In recent years, Labuan Bajo—the gateway to Komodo—has undergone rapid transformation. Once a quiet fishing town, it is now a growing tourism hub, with expanded airport capacity, new hotels, and an increasing number of liveaboard and day-trip operators catering to international visitors.

The question is no longer whether Komodo will attract attention.

It is how much—and at what cost.

Photos of Komodo dragons in Komodo National Park, Labuan Bajo

The Tension Between Beauty and Pressure

Komodo National Park is not just a destination. It is a protected ecosystem, home to species found nowhere else and marine environments considered among the richest in the world.

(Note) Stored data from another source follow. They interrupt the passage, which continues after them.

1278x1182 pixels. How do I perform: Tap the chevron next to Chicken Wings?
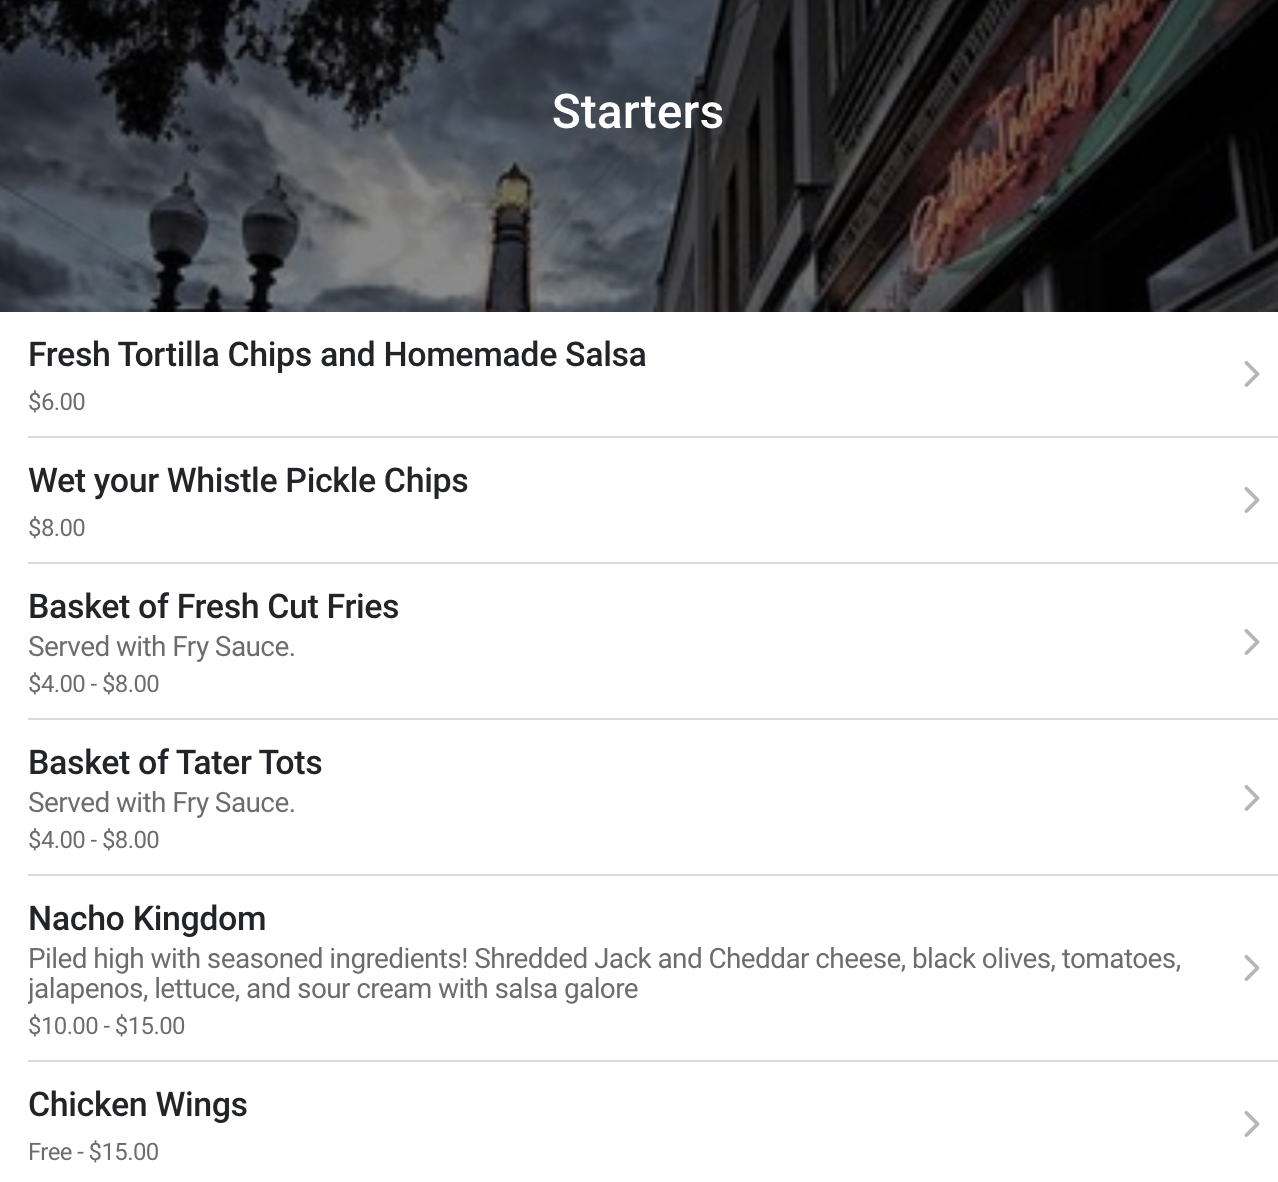click(1251, 1124)
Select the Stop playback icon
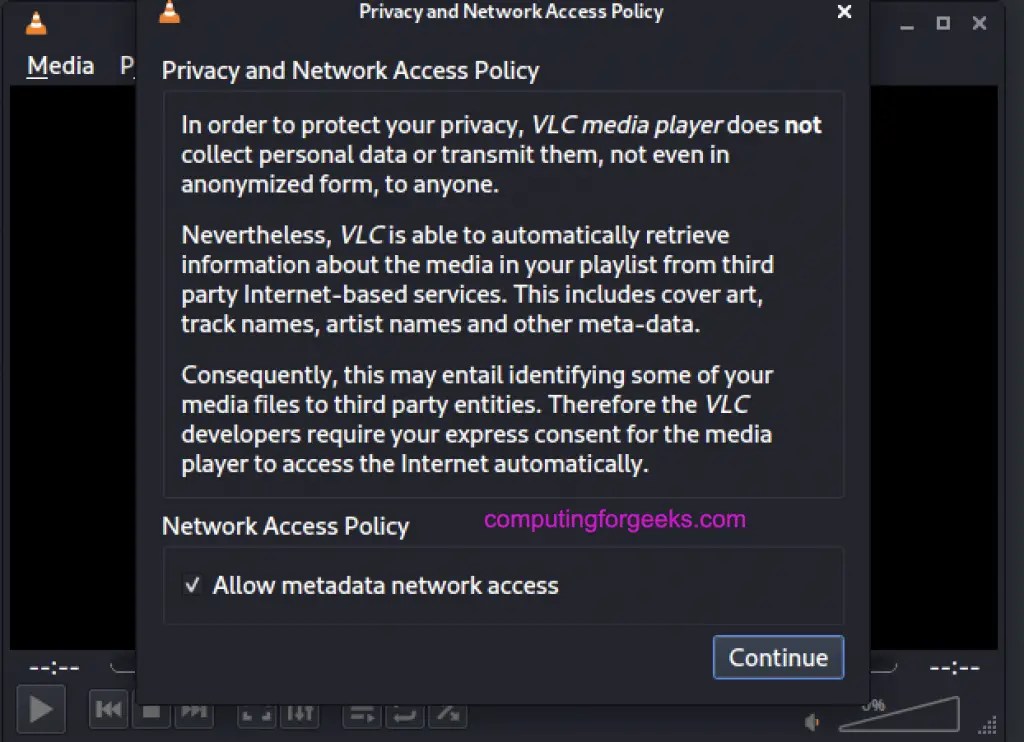This screenshot has height=742, width=1024. (150, 710)
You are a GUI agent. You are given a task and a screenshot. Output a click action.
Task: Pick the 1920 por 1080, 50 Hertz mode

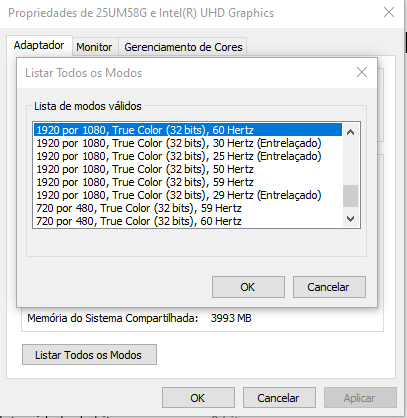pyautogui.click(x=188, y=169)
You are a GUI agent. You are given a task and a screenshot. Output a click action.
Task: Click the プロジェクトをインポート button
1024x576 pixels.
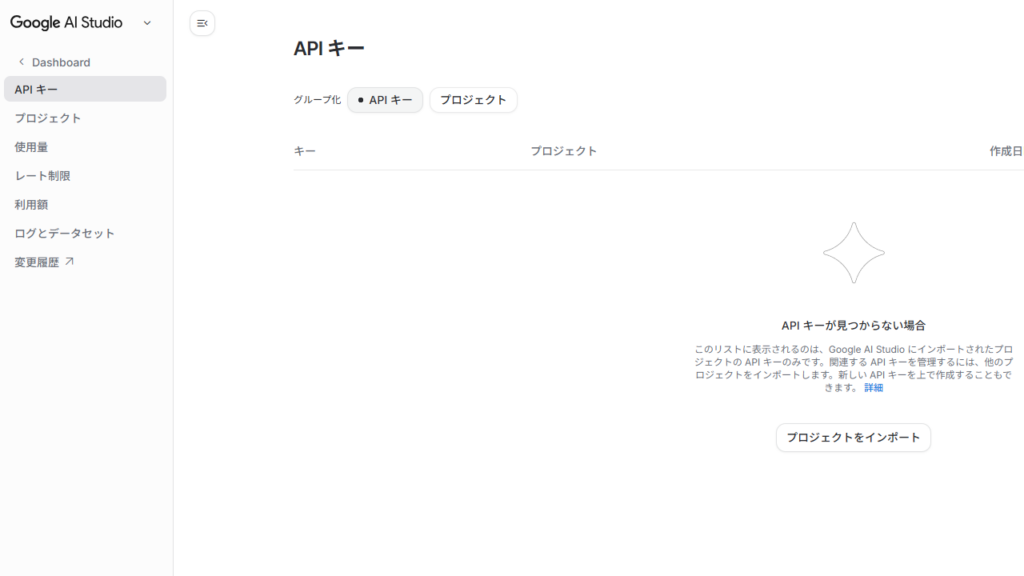pos(852,437)
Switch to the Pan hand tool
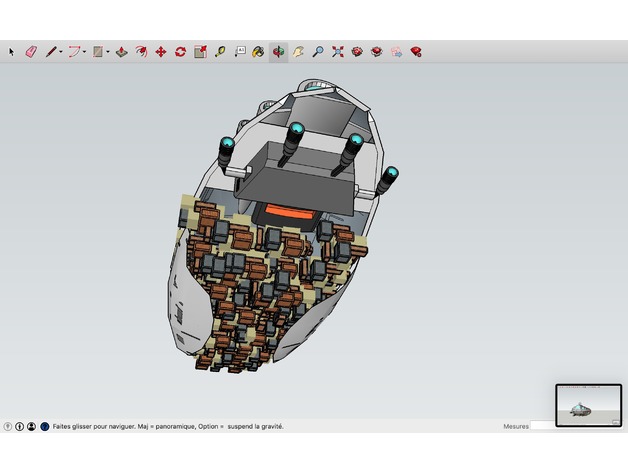This screenshot has height=472, width=628. (298, 52)
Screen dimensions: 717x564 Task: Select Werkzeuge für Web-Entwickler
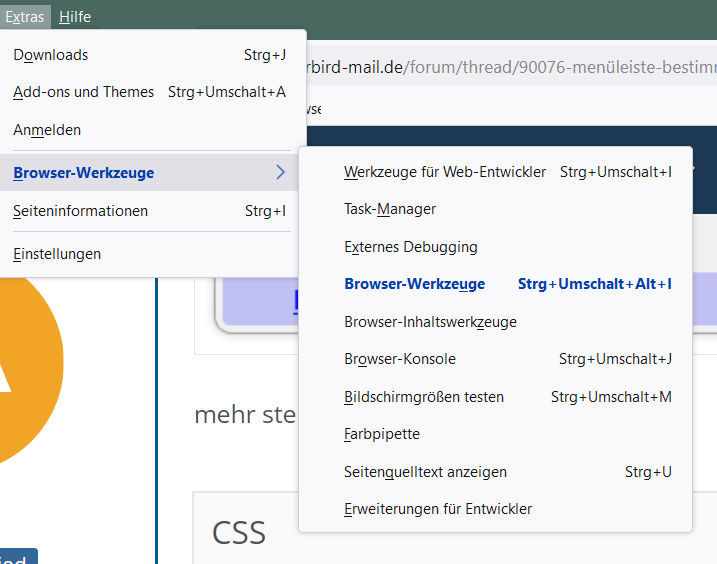pos(445,172)
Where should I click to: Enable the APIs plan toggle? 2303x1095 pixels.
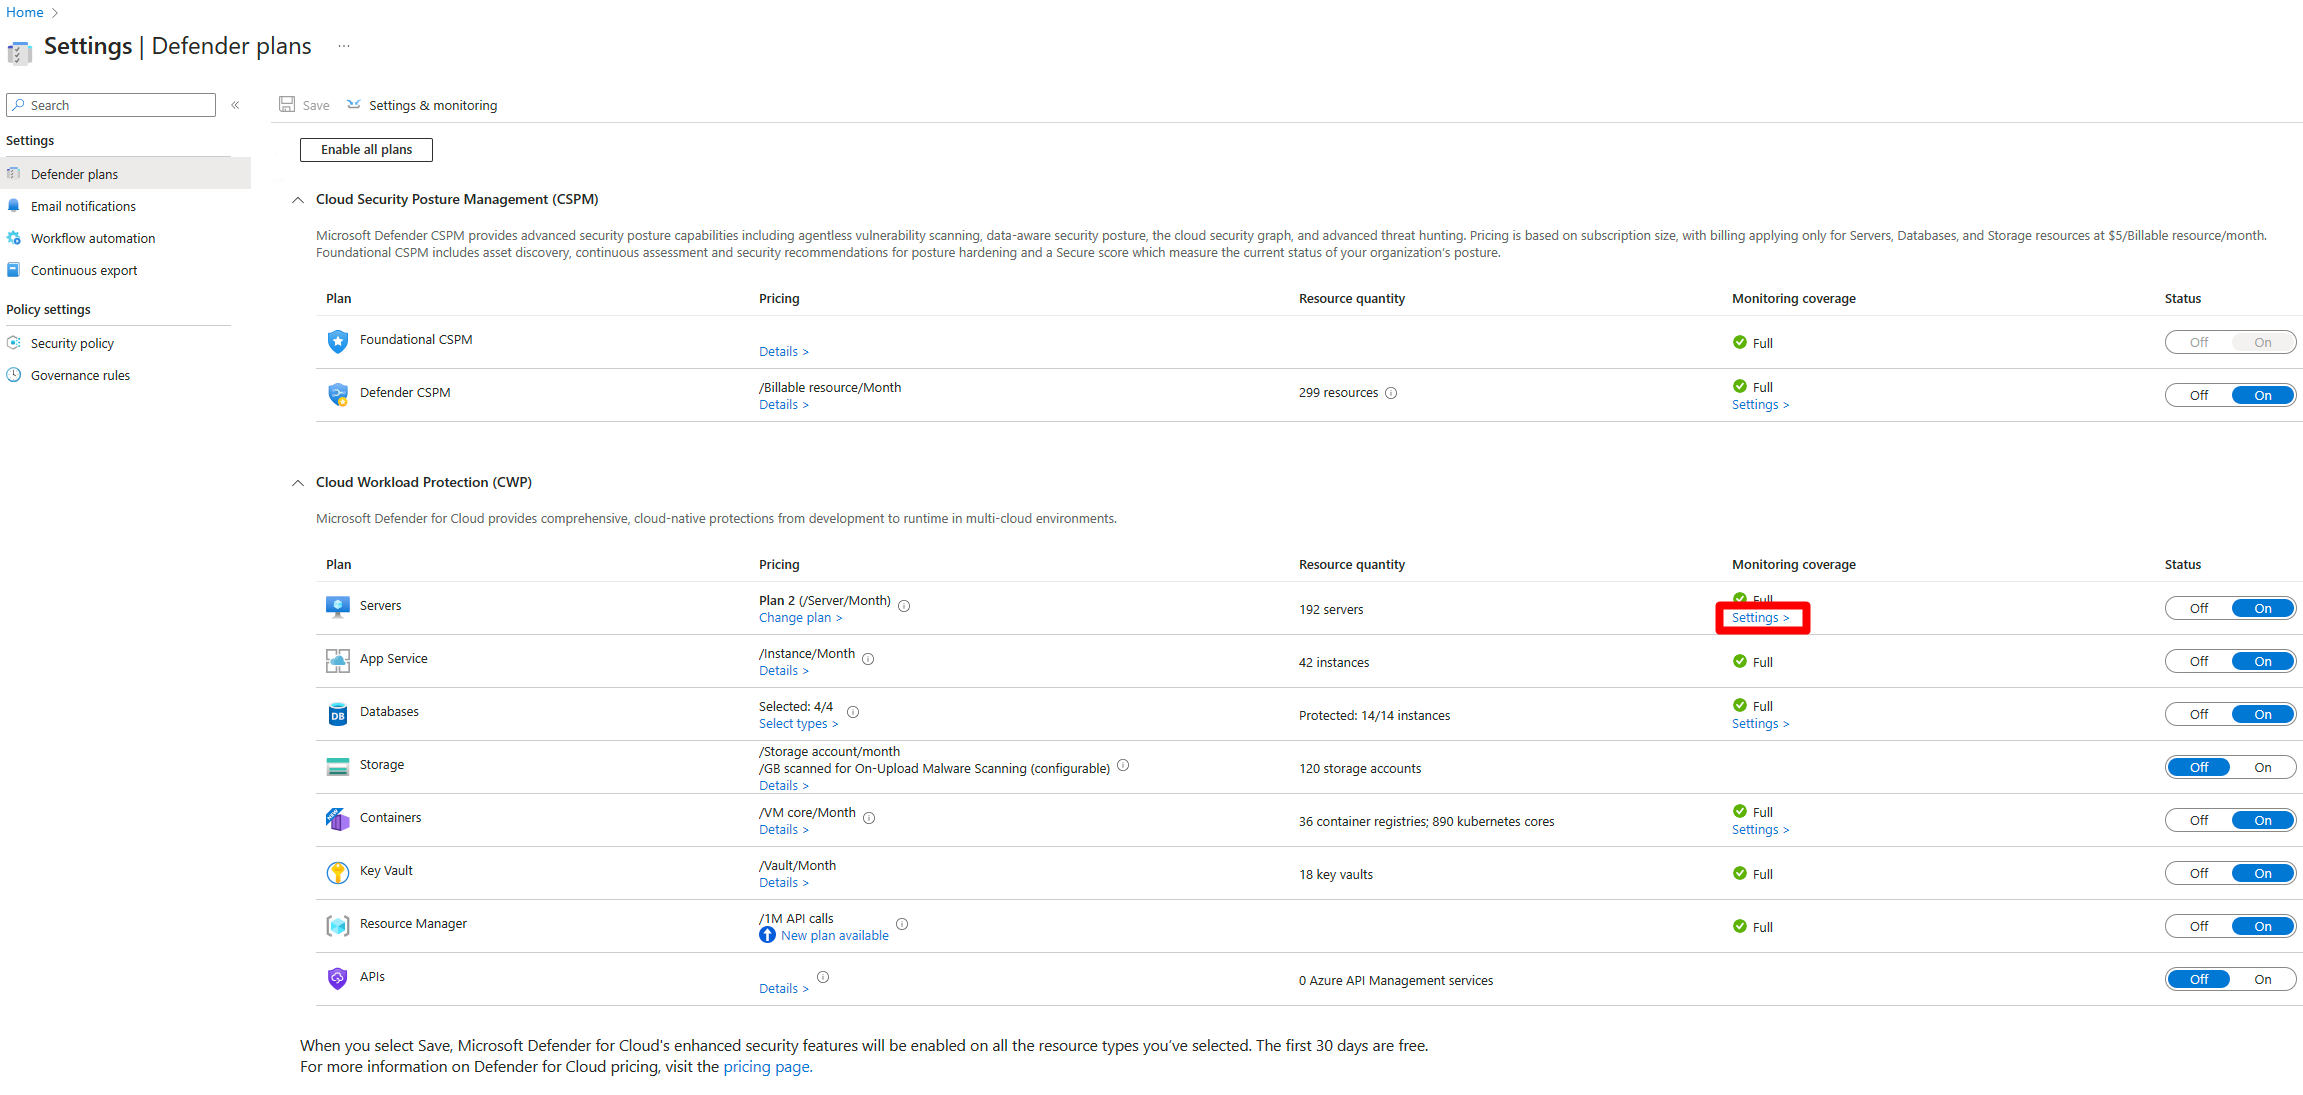pos(2262,979)
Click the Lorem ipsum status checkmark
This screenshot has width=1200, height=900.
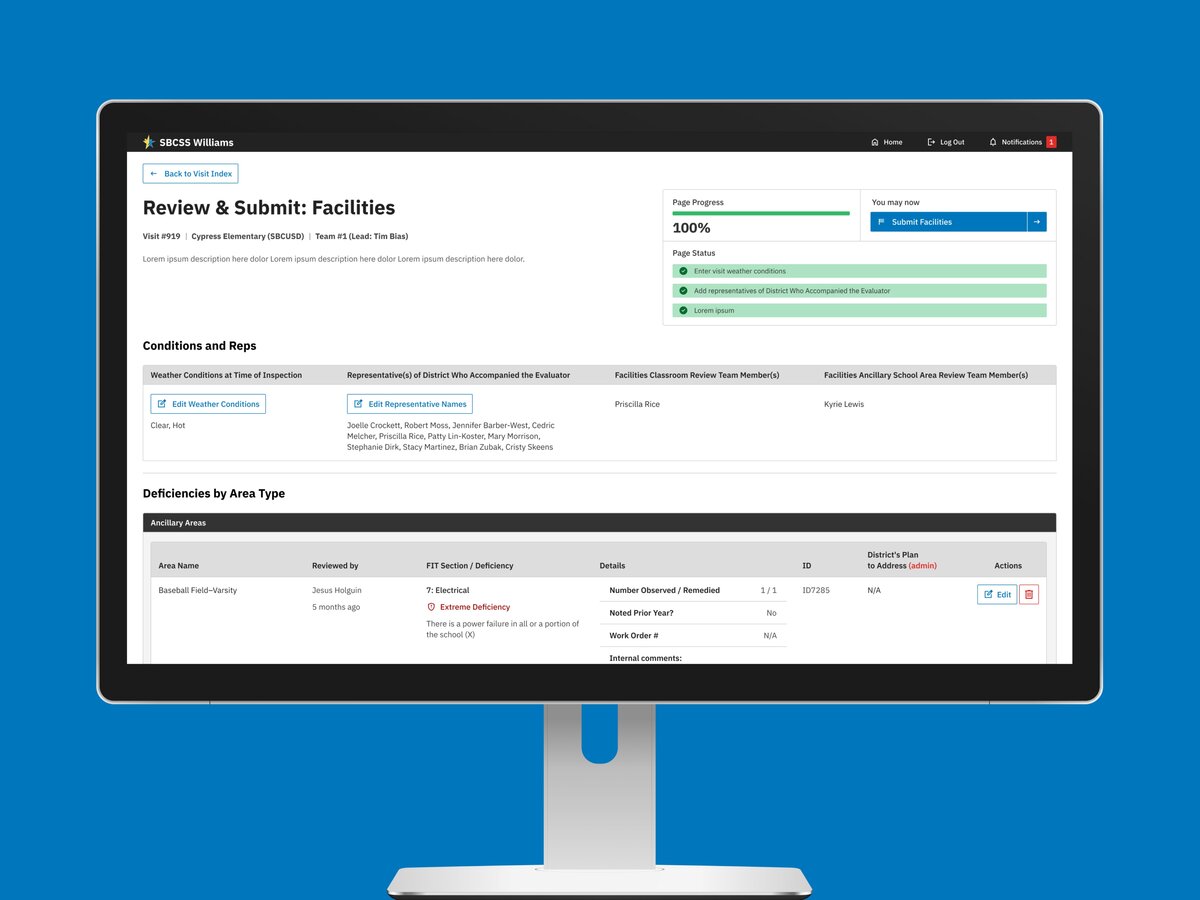(x=683, y=310)
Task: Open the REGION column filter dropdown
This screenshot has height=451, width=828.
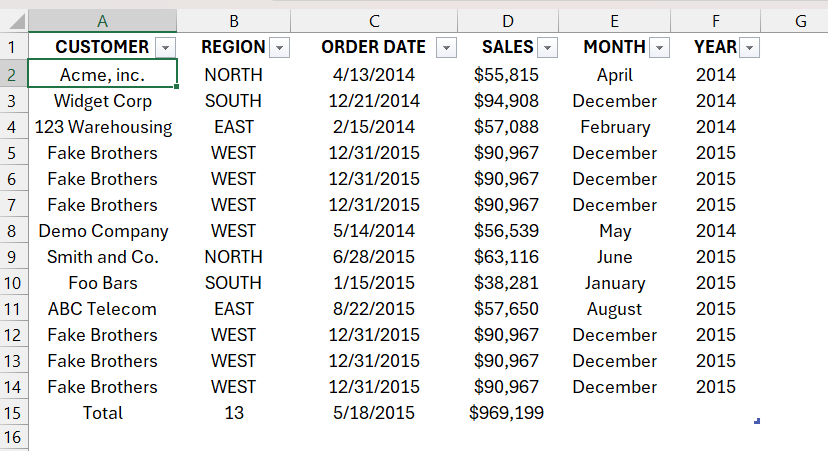Action: click(x=279, y=48)
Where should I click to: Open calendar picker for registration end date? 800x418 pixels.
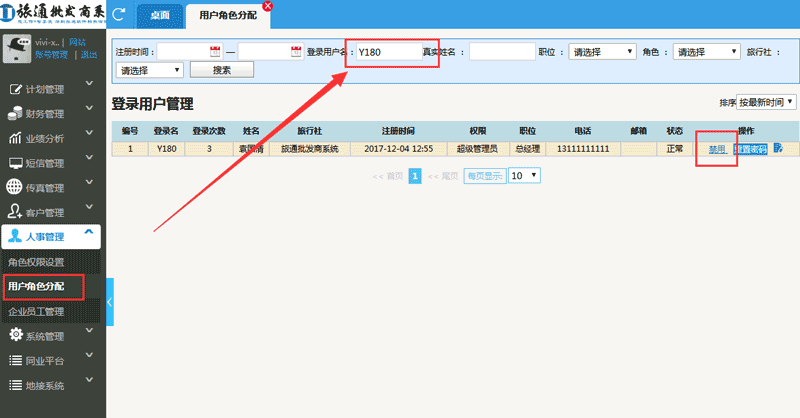pos(295,51)
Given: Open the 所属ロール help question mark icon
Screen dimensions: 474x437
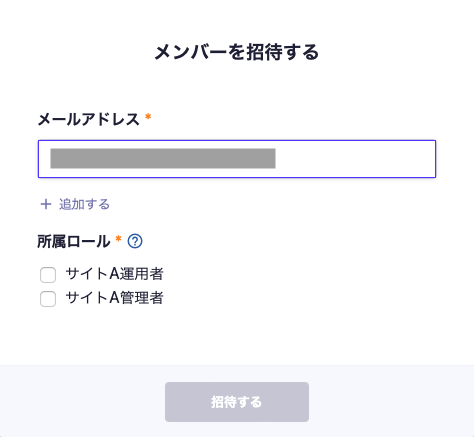Looking at the screenshot, I should point(135,241).
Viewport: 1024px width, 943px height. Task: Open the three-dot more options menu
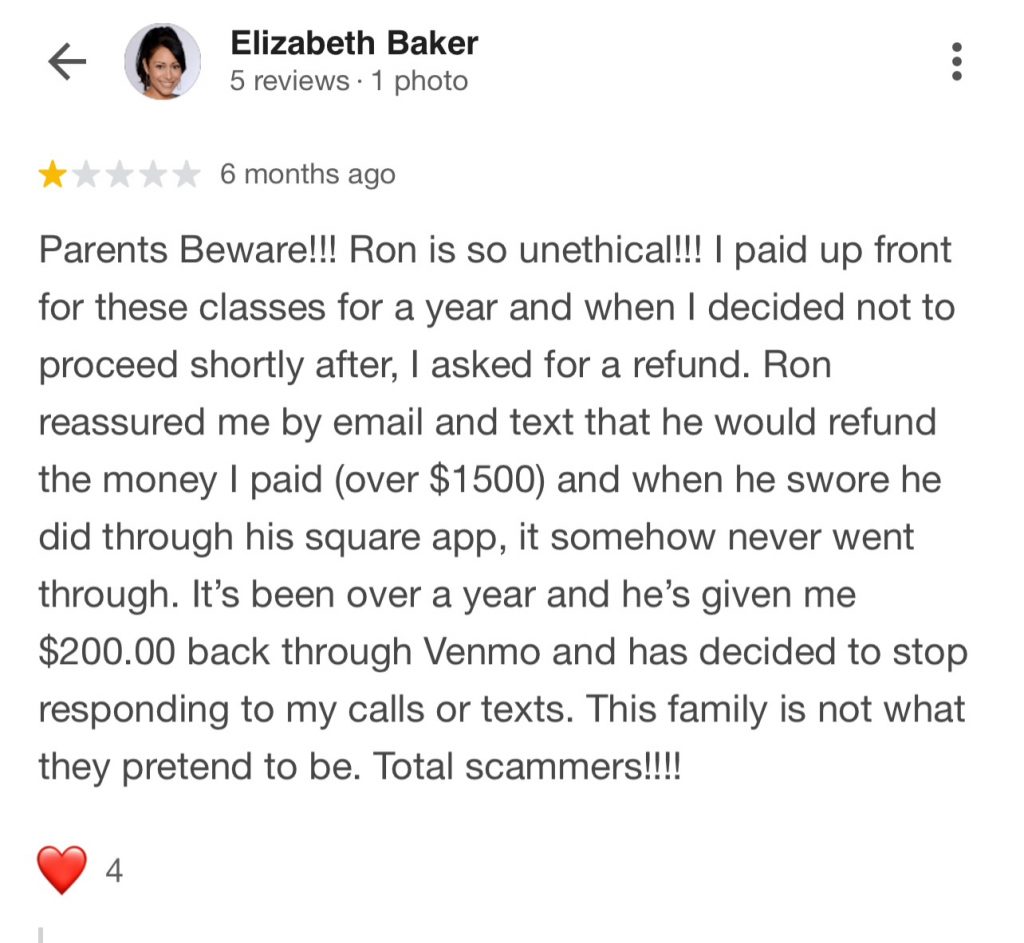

Its appeal is inseparable from its fragility.

The very qualities that earned global recognition—its isolation, its biodiversity, its relative lack of development—are also what make it vulnerable. Increased visitor numbers bring pressure: on reefs, on wildlife habitats, and on the delicate balance between conservation and access.

Tourism, in places like Komodo, is not a neutral force. It reshapes the environment it depends on.

And recognition, while valuable, can accelerate that process.

What Travelers Should Understand

For visitors, the ranking may reinforce what many already suspect: Komodo is extraordinary.

But it also reframes the experience.

To visit Komodo is not simply to see a beautiful place. It is to enter a space where boundaries matter—where designated paths, guided tours, and conservation rules are not restrictions, but safeguards.

The difference between sustainable tourism and irreversible damage can be subtle, and often invisible in the moment.

That makes awareness essential.

More Than a Destination

Komodo’s significance extends beyond tourism rankings.

It is a UNESCO World Heritage Site, a critical habitat for endangered species, and a rare example of a landscape where ecological processes remain largely intact.

For Indonesia, its global recognition is a point of pride. For local communities, it is a source of livelihood. But for both, it also presents a responsibility: to ensure that growth does not outpace protection.

Because once ecosystems like this are altered, they cannot easily be restored.

What Comes Next

Awards and rankings can elevate a destination overnight. They can shape perception, drive demand, and redefine a place’s position on the global map.

But they can also test its limits.

Komodo National Park does not need to be discovered. It has always been there—remote, complex, and extraordinary.

What matters now is how it is experienced.

Because the future of Komodo will not be decided by how beautiful it is.

It will be decided by how carefully that beauty is managed.